Pulled elbow is less common in children under the age of 1 year. A high index of suspicion should be kept in this age group in case of a young child presenting with inability to mobilise the elbow, despite the absence of the usual history of a pulled elbow. After exclusion of a fracture with plain radiographs and administration of sufficient analgesia, the appropriate reduction manoeuvre results in complete resolution of pain and return of full function.

Reference

  1. Choung, W and S.D. Heinrich. “Acute annular ligament interposition into the radiocapitellar joint in children (nursemaid’s elbow)”. Journal of Pediatric Orthopaedics 15.4(1995):454-6.
  2. Schutzman, S.A. and S. Teach. “Upper-extremity impairment in young children”. Annals of Emergency Medicine 26.4(1995):474-479.
  3. Yamanaka, S. and R.D. Goldman. “Pulled elbow in children”. Canadian Family Physician 64.6(2018):439-441.
  4. Irie T., et al. “Investigation on 2331 cases of pulled elbow over the last 10 years”. Pediatric Reports 6.2(2014):5090.
  5. Scapinelli, R. and A. Borgo. “Pulled elbow in infancy: Diagnostic role of imaging”. Radiologia Medica 110.(5-6)(2005):655-664.
  6. Bek, D., et al. “Pronation versus supination maneuvers for the reduction of ‘pulled elbow’: a randomized clinical trial”. European Journal of Emergency Medicine 16.3(2009):135-138.

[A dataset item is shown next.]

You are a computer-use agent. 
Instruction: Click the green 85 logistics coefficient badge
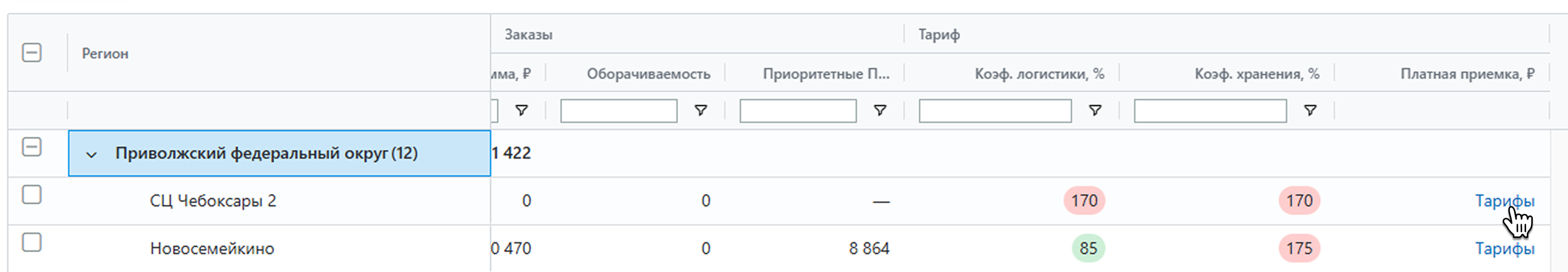pos(1088,249)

  7. Krul M., et al. “Manipulative interventions for reducing pulled elbow in young children”. Cochrane Database of Systematic Reviews 1(2012):CD007759.
  8. Mohd Miswan, M.F., et al.”Pulled/nursemaid’s elbow”. Malaysian Family Physician 12.1(2017):26-28.
  9. Kraus R., et al. “Missed elbow fractures misdiagnosed as radial head subluxations”. Acta Orthopaedic Belgica 76.3(2010): 312-315.
  10. Bexkens, R., et al. “Effectiveness of reduction maneuvers in the treatment of nursemaid’s elbow: A systematic review and meta-analysis”. American Journal of Emergency Medicine 35.1(2017): 159-163.
  11. Taha, A.M. “The treatment of pulled elbow: a prospective randomized study”. Archives of Orthopaedic and Trauma Surgery 120.(5-6)(2000): 336-337.
  12. Tatebe, M., et al. “Pathomechanical significance of radial head subluxation in the onset of osteochondritis dissecans of the radial head”. Journal of Orthopaedic Trauma 26.1(2012): e4-6.